Most Indians eat meat, though the majority wouldn't have beef. Of course, when that large a proportion of the populace won't touch meat, the rest of us are forced to accommodate them.

It’s not uncommon, although it isn’t the majority, for native English speakers to use ‘meat’ to mean specifically beef and refer to chicken, sausage, ham, Turkey etc with the specific term. I’m wondering if that’s the origin of the confusion?

I occasionally see "meat" and "poultry" treated as separate categories, but mostly in older sources and even they seem to tacitly concede the two are closely related. I've never knowingly met anyone in person who thought it was an important distinction. This is the first I've ever heard of pork products not counting as "meat", though. Where do you see this usage?

My two cents from old cooking books - poultry was treated as inferior type of "meat". Many recipes had additional ingredients - such as bacon or ham or other "higher" level meats added to poultry in order for it to be considered a proper meat meal.

It is a very working class usage. I'm definitely willing to believe that it's a regionalism, but it seems like I've heard it used by Australians or English or something- maybe it's something that convergently evolves in regional dialects as a lower class colloquialism.

Is that more common in French, viande meaning meat but not chicken etc.

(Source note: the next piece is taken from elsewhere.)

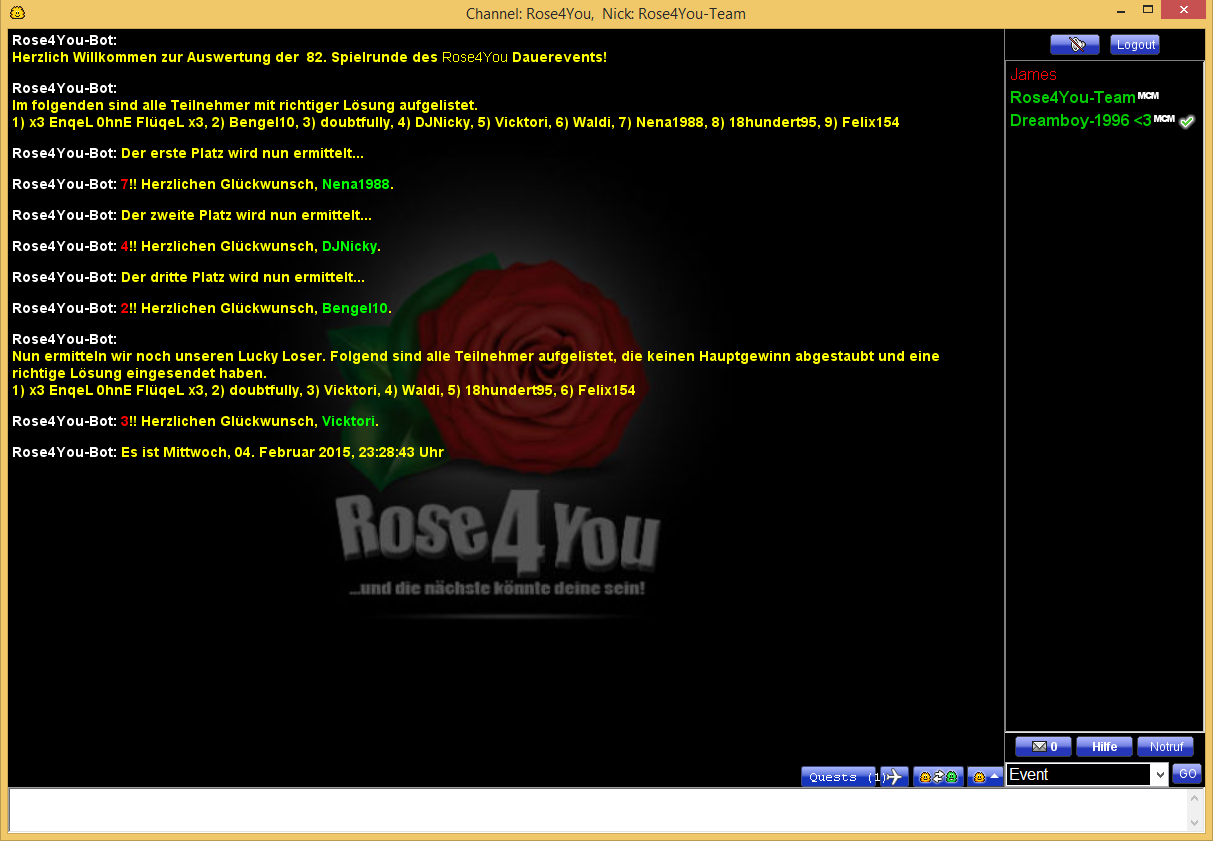Open the Hilfe help button
1213x841 pixels.
1104,747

Is that thé origin? I had assumed it was an old French word for game meat or some such- I’m used to viande being a word for a meat without a specified name, viande de boeuf sounds nearly as strange as viande de poullard and I’d assume it was referring to bison meat or something.

I don't know what you guys are talking about, "Viande de boeuf, viande de poulet" is very common french.

It’s very unusual Cajun.

Maybe? I think it's unlikely, Westerners tend to have rather flanderized views of what it's like in India. We aren't all vegetarian sadhus chanting om while shitting on the street outside Taj Mahal.